# Gonna try this 10W6 one more time...



## UNBROKEN (Sep 25, 2009)

I'm really not liking it in the current .625 sealed enclosure running off 750 watts. 
When the volume goes up it just can't hang in there. On lower notes it "bangs" for lack of a better word. It's not a good noise. lol 
Can't decide on whether to try it in a larger sealed enclosure or build a ported one. 
I have no idea how to use modeling software but everyone says JL's sealed specs are on the small side. 
What would y'all recommend to try as far as a larger sealed box?
What about ported? JL's specs or something else?
It'll be running off a JL 1000/1

If this doesn't work I guess I'm gonna throw a pair of 13TW5's behind the seat but I'd hate to lose where the sub currently is between the front seats. 

Help me salvage what I already own please.


----------



## WhyUmad (Dec 18, 2010)

Larger than spec'd ported Ive heard them get loud and low

Don't really like the tw5's 8w7 ported will outperform them all day and get lower


----------



## farfromovin (Mar 30, 2011)

I have a 10w6v2 in roughly the same size sealed box off a HD750/1 and it sounds pretty good. Gets plenty low and loud IMO. I'll have to measure the box as it came with the woofer when I bought it used a couple weeks back. It's less than a cube though...


----------



## UNBROKEN (Sep 25, 2009)
━━━━━━━━━━━━━━━━━━━━
**Parts of the exercise**
1. From the subwoofer thread, repeat word for word the passage that begins at the words "# Gonna try" and stops after "larger sealed box?".
2. Please judge whether each statement agrees with the subwoofer thread, answering yes or no and quoting the deciding words: (a) the first poster's current sealed enclosure is .625; (b) WhyUmad prefers the 13TW5 to the 8W7; (c) farfromovin's box is larger than a cube.
3. Name every distinct username shown with a post date in the subwoofer thread.

**Supplied data**
━━━━━━━━━━━━━━━━━━━━
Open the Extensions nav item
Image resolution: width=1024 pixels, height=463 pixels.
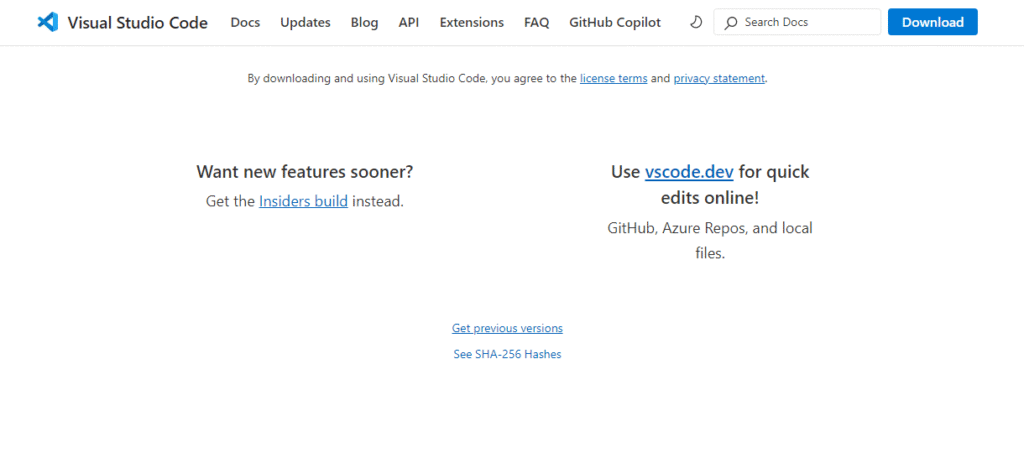tap(471, 22)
━━━━━━━━━━━━━━━━━━━━
**Task responses**
1.
# Gonna try this 10W6 one more time...



## UNBROKEN (Sep 25, 2009)

I'm really not liking it in the current .625 sealed enclosure running off 750 watts. 
When the volume goes up it just can't hang in there. On lower notes it "bangs" for lack of a better word. It's not a good noise. lol 
Can't decide on whether to try it in a larger sealed enclosure or build a ported one. 
I have no idea how to use modeling software but everyone says JL's sealed specs are on the small side. 
What would y'all recommend to try as far as a larger sealed box?

2.
(a) Yes: "I'm really not liking it in the current .625 sealed enclosure running off 750 watts."
(b) No: "Don't really like the tw5's 8w7 ported will outperform them all day and get lower"
(c) No: "It's less than a cube though..."

3. UNBROKEN, WhyUmad, farfromovin